# [What is needed]
Your answer must be an exact transcription of every entry.

# [Records for this task]

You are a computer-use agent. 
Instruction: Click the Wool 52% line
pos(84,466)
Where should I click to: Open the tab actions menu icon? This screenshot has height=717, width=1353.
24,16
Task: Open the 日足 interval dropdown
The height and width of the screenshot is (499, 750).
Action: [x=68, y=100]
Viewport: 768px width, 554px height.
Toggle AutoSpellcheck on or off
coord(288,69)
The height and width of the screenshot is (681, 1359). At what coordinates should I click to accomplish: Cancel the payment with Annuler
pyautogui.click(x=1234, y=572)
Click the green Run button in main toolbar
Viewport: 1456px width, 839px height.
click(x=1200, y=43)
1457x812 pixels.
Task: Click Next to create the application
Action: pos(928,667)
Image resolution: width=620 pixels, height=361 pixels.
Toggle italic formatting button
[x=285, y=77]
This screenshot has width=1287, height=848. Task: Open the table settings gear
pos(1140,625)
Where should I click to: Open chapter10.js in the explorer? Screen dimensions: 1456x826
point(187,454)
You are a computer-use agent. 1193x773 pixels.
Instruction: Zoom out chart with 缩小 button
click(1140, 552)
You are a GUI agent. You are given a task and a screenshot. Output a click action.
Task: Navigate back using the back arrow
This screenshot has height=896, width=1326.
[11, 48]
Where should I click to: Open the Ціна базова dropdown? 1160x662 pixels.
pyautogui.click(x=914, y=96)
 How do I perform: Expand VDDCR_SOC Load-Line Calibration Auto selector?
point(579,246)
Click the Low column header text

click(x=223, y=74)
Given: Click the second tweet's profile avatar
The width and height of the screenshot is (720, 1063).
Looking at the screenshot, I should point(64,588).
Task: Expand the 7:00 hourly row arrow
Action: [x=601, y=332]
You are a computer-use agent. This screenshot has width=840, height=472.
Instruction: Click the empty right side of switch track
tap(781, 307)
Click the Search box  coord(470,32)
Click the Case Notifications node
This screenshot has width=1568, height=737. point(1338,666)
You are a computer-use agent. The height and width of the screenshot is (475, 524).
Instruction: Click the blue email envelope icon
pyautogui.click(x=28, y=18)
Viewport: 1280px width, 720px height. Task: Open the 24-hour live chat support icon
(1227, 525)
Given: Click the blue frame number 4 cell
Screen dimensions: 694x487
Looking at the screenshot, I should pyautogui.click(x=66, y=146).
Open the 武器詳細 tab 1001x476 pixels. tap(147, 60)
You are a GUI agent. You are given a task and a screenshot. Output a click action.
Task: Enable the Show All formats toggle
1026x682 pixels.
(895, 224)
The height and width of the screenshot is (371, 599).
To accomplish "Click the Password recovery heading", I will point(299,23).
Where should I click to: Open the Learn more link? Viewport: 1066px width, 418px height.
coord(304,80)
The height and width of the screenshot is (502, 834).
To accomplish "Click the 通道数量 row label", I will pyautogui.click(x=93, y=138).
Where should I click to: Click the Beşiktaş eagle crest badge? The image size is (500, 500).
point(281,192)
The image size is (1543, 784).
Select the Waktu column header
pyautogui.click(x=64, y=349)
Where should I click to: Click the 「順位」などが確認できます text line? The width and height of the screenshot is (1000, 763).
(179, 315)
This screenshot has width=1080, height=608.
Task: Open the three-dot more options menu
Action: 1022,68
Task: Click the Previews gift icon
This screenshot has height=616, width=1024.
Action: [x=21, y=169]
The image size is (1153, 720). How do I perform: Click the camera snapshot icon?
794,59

# [Response to this exercise]
You are a computer-use agent. 
Instruction: Click the Wool 52% line
pos(84,466)
Where should I click to: Open the tab actions menu icon? This screenshot has height=717, width=1353.
24,16
Task: Open the 日足 interval dropdown
The height and width of the screenshot is (499, 750).
Action: [x=68, y=100]
Viewport: 768px width, 554px height.
Toggle AutoSpellcheck on or off
coord(288,69)
The height and width of the screenshot is (681, 1359). At what coordinates should I click to accomplish: Cancel the payment with Annuler
pyautogui.click(x=1234, y=572)
Click the green Run button in main toolbar
Viewport: 1456px width, 839px height.
click(x=1200, y=43)
1457x812 pixels.
Task: Click Next to create the application
Action: pos(928,667)
Image resolution: width=620 pixels, height=361 pixels.
Toggle italic formatting button
[x=285, y=77]
This screenshot has width=1287, height=848. Task: Open the table settings gear
pos(1140,625)
Where should I click to: Open chapter10.js in the explorer? Screen dimensions: 1456x826
point(187,454)
You are a computer-use agent. 1193x773 pixels.
Instruction: Zoom out chart with 缩小 button
click(1140, 552)
You are a GUI agent. You are given a task and a screenshot. Output a click action.
Task: Navigate back using the back arrow
This screenshot has height=896, width=1326.
[11, 48]
Where should I click to: Open the Ціна базова dropdown? 1160x662 pixels.
pyautogui.click(x=914, y=96)
 How do I perform: Expand VDDCR_SOC Load-Line Calibration Auto selector?
point(579,246)
Click the Low column header text

click(x=223, y=74)
Given: Click the second tweet's profile avatar
The width and height of the screenshot is (720, 1063).
Looking at the screenshot, I should point(64,588).
Task: Expand the 7:00 hourly row arrow
Action: [x=601, y=332]
You are a computer-use agent. This screenshot has width=840, height=472.
Instruction: Click the empty right side of switch track
tap(781, 307)
Click the Search box  coord(470,32)
Click the Case Notifications node
This screenshot has width=1568, height=737. point(1338,666)
You are a computer-use agent. The height and width of the screenshot is (475, 524).
Instruction: Click the blue email envelope icon
pyautogui.click(x=28, y=18)
Viewport: 1280px width, 720px height. Task: Open the 24-hour live chat support icon
(1227, 525)
Given: Click the blue frame number 4 cell
Screen dimensions: 694x487
Looking at the screenshot, I should pyautogui.click(x=66, y=146).
Open the 武器詳細 tab 1001x476 pixels. tap(147, 60)
You are a GUI agent. You are given a task and a screenshot. Output a click action.
Task: Enable the Show All formats toggle
1026x682 pixels.
(895, 224)
The height and width of the screenshot is (371, 599).
To accomplish "Click the Password recovery heading", I will point(299,23).
Where should I click to: Open the Learn more link? Viewport: 1066px width, 418px height.
coord(304,80)
The height and width of the screenshot is (502, 834).
To accomplish "Click the 通道数量 row label", I will pyautogui.click(x=93, y=138).
Where should I click to: Click the Beşiktaş eagle crest badge? The image size is (500, 500).
point(281,192)
The image size is (1543, 784).
Select the Waktu column header
pyautogui.click(x=64, y=349)
Where should I click to: Click the 「順位」などが確認できます text line? The width and height of the screenshot is (1000, 763).
(179, 315)
This screenshot has width=1080, height=608.
Task: Open the three-dot more options menu
Action: 1022,68
Task: Click the Previews gift icon
This screenshot has height=616, width=1024.
Action: [x=21, y=169]
The image size is (1153, 720). How do I perform: Click the camera snapshot icon?
794,59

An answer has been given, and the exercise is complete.